Ejercicio
Reescribe el texto sobre el juicio al gilismo desde "Ellos, sus compañeros" hasta "siempre en España." y sustituye "felices" por "contentos".

Fragmento del texto
Ellos, sus compañeros de zaguán y de cabina de cajero automático, tampoco lucen dientes; muy al contrario de los semicondenados en lo que se pretendía que iba a ser el macroproceso contra los restos de serie del gilismo, contra el pelotazo marbellí, la caja 504, la trincalina a lo grande de los grandes truhanes, el vámonos que nos vamos, que nada importa demasiado en un país donde hasta el rey tiene una cuenta en Suiza. Parecen felices porque son felices: ríen como si ahora les aguardase un futuro de platós televisivos y de suits con yacuzzis, velinas y velinos, como si, durante el resto de sus vidas, el dinero de todos fuera a bendecirles tras los titulares informativos, el escarnio de las tertulias y el sermón en el desierto de aquellos que creen, con Adolfo Marsillach, que la honradez es recompensada siempre en España.

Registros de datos
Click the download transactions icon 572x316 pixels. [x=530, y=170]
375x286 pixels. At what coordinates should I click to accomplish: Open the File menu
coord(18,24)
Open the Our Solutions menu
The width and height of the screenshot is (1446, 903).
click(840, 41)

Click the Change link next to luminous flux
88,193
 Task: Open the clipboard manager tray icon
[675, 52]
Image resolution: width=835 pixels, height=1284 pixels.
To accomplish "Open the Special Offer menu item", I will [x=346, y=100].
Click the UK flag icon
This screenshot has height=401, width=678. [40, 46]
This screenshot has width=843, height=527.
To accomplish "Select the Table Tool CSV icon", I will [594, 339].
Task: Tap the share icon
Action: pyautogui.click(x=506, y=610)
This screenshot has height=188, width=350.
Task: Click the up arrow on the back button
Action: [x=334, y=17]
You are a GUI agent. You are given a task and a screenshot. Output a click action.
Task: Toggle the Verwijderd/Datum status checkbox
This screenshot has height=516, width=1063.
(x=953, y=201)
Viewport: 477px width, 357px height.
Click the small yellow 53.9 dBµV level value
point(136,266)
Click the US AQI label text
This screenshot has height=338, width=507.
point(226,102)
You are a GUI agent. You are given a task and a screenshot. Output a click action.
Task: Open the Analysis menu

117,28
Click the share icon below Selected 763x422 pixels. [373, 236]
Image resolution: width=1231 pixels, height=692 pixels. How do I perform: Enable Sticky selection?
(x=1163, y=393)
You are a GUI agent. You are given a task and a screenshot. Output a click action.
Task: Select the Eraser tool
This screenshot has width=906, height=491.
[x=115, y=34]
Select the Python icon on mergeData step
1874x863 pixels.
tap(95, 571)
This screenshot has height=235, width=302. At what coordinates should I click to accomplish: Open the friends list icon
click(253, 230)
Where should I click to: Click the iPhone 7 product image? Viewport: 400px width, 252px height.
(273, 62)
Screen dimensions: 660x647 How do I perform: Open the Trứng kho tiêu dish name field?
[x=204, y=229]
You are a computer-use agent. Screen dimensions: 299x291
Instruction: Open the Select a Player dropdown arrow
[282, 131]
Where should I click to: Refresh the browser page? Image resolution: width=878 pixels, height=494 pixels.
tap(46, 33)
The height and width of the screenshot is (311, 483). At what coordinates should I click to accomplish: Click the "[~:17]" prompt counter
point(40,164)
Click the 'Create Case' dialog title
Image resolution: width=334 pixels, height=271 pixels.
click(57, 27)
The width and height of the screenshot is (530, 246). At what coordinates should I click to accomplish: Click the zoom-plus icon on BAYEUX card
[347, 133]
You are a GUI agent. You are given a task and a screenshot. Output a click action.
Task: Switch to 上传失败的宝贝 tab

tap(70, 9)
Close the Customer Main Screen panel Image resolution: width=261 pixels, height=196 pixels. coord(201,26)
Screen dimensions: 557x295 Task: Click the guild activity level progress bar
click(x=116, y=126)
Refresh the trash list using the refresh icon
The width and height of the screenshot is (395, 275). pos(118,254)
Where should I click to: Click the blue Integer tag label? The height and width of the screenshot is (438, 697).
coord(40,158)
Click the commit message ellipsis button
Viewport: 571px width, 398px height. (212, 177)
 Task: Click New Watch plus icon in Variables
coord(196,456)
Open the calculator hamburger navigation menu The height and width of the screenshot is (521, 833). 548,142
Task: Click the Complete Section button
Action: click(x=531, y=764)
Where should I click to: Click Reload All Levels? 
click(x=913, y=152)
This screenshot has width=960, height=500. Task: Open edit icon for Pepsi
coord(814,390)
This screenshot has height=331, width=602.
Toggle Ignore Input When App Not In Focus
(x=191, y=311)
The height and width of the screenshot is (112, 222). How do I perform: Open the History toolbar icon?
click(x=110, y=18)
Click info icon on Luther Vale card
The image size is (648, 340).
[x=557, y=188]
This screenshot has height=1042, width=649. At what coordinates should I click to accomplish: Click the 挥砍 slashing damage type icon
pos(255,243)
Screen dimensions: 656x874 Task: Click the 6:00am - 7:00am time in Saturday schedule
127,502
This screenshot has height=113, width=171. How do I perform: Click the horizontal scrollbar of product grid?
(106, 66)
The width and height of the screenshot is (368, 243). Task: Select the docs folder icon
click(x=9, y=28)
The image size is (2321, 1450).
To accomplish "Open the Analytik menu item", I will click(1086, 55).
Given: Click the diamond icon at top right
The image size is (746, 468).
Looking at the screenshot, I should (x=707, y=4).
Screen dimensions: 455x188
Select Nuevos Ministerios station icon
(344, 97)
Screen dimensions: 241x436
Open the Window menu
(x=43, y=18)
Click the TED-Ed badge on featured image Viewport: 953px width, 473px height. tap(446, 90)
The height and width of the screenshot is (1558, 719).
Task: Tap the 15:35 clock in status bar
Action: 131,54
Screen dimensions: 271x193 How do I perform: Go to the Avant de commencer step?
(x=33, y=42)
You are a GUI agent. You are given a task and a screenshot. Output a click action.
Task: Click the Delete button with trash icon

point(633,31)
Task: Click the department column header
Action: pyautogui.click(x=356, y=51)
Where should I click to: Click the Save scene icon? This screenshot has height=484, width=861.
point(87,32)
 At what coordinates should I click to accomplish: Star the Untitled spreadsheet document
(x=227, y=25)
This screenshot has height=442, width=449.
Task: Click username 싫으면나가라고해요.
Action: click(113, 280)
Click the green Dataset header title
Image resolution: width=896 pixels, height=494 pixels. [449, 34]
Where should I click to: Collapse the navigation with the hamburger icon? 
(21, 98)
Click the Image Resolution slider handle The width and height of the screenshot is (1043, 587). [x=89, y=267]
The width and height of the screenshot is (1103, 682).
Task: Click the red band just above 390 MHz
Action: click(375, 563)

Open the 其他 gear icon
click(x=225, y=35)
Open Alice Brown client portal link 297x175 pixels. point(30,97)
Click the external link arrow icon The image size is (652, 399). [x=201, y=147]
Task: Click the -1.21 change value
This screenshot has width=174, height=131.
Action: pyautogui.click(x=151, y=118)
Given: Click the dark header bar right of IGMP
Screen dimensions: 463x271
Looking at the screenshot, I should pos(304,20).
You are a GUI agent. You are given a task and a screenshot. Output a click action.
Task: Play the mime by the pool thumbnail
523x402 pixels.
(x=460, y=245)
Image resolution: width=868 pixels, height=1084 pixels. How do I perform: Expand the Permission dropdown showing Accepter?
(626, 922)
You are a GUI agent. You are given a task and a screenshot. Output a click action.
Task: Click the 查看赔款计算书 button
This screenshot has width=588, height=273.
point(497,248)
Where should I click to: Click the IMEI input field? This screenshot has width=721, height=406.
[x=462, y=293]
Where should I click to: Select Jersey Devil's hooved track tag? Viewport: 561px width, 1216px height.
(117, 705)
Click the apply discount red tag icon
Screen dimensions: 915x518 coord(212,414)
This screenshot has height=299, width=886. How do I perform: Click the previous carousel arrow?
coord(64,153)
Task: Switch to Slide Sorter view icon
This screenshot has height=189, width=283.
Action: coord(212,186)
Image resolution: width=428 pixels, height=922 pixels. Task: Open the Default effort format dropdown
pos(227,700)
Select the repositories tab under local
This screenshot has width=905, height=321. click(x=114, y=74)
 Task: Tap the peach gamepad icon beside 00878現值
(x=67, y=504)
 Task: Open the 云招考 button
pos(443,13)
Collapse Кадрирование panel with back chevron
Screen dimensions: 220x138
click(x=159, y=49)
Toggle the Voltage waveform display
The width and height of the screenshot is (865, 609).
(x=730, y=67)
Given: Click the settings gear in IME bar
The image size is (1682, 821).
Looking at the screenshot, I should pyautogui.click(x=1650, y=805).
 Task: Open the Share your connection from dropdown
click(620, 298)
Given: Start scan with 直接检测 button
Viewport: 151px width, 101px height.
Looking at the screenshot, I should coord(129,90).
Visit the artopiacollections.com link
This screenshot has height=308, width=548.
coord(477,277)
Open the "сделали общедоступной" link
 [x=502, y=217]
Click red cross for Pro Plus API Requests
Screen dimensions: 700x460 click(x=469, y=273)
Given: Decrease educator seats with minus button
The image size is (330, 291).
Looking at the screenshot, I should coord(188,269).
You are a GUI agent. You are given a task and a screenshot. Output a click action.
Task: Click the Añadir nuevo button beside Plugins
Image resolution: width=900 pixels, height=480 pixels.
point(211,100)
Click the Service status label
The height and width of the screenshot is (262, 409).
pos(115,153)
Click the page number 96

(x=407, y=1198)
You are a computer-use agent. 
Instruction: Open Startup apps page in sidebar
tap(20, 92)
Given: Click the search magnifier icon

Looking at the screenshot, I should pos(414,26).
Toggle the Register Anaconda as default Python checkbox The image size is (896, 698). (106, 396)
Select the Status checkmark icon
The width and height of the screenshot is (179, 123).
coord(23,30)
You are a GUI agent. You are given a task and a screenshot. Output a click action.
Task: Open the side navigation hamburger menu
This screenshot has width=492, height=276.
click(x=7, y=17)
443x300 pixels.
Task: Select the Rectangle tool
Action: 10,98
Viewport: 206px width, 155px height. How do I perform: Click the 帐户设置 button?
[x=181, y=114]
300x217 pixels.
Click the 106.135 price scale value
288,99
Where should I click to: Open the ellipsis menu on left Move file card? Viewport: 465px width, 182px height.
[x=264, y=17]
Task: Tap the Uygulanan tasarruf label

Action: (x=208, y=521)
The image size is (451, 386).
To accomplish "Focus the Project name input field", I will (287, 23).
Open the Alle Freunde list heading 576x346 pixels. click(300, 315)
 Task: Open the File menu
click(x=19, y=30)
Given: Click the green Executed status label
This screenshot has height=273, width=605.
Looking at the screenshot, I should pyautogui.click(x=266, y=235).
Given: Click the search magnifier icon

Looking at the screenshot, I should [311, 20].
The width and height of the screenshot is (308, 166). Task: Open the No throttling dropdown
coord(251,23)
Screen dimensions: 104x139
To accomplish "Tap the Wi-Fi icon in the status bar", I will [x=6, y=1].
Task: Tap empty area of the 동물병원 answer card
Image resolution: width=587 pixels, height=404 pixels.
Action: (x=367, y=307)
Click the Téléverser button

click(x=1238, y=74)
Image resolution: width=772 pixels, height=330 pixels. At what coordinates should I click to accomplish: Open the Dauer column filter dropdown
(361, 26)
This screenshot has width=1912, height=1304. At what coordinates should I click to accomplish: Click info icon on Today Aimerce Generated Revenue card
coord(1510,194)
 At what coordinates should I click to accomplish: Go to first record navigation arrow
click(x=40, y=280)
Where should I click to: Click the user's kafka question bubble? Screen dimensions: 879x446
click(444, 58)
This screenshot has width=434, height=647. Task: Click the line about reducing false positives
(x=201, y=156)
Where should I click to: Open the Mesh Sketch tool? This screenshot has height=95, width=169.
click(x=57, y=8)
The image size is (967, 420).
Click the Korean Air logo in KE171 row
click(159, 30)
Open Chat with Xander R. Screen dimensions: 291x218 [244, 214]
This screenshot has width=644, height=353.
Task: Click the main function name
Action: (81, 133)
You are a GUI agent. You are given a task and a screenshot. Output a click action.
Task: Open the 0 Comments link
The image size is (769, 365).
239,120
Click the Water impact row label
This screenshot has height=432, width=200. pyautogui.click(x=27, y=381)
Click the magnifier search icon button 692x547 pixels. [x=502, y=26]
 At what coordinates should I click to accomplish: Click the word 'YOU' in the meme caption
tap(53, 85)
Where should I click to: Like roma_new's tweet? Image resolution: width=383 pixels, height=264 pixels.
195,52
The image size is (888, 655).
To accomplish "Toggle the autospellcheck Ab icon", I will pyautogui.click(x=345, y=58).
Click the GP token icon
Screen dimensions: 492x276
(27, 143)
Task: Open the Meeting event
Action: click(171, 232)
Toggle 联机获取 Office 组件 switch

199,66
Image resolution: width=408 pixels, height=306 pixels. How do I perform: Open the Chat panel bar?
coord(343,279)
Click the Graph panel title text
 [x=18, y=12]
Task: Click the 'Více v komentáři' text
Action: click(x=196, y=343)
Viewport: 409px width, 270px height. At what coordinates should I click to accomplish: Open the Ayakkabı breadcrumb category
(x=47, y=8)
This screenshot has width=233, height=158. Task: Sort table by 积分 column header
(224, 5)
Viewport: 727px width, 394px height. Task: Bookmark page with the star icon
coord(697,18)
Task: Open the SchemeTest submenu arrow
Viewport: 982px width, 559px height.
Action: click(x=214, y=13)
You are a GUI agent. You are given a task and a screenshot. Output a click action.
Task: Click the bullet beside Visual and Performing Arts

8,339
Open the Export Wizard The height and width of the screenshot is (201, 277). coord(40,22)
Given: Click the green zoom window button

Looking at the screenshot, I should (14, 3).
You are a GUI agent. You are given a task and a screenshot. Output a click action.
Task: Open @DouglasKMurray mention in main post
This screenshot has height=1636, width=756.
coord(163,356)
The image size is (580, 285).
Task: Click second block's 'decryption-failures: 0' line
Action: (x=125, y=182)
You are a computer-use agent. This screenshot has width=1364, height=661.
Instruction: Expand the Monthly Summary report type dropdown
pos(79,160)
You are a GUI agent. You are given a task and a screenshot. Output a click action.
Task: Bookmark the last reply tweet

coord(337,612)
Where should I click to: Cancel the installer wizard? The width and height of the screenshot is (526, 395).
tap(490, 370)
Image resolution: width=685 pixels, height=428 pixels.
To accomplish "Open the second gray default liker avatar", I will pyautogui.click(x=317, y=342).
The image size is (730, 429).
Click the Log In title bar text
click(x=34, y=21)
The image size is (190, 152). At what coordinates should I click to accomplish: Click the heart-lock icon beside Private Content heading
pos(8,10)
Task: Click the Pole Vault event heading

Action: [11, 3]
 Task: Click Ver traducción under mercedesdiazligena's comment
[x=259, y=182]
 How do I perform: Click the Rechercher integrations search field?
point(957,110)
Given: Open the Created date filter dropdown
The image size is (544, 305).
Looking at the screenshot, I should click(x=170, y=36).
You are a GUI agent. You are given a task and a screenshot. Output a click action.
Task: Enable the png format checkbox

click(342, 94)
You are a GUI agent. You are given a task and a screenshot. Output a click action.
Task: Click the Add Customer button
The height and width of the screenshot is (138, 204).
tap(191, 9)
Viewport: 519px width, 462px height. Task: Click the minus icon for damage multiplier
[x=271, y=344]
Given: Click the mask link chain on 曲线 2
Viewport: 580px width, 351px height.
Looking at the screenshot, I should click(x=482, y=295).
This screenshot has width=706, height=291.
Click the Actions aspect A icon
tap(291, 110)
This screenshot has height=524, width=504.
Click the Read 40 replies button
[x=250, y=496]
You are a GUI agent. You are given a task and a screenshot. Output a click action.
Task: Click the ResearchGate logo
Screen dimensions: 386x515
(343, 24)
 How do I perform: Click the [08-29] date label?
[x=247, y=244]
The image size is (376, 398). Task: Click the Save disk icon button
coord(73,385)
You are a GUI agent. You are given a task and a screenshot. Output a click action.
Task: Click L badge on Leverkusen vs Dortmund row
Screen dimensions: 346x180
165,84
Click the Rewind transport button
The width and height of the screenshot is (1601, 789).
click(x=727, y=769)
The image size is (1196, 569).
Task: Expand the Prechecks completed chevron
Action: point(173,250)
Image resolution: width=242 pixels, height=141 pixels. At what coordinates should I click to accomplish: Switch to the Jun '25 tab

Respuesta
Ellos, sus compañeros de zaguán y de cabina de cajero automático, tampoco lucen dientes; muy al contrario de los semicondenados en lo que se pretendía que iba a ser el macroproceso contra los restos de serie del gilismo, contra el pelotazo marbellí, la caja 504, la trincalina a lo grande de los grandes truhanes, el vámonos que nos vamos, que nada importa demasiado en un país donde hasta el rey tiene una cuenta en Suiza. Parecen contentos porque son contentos: ríen como si ahora les aguardase un futuro de platós televisivos y de suits con yacuzzis, velinas y velinos, como si, durante el resto de sus vidas, el dinero de todos fuera a bendecirles tras los titulares informativos, el escarnio de las tertulias y el sermón en el desierto de aquellos que creen, con Adolfo Marsillach, que la honradez es recompensada siempre en España.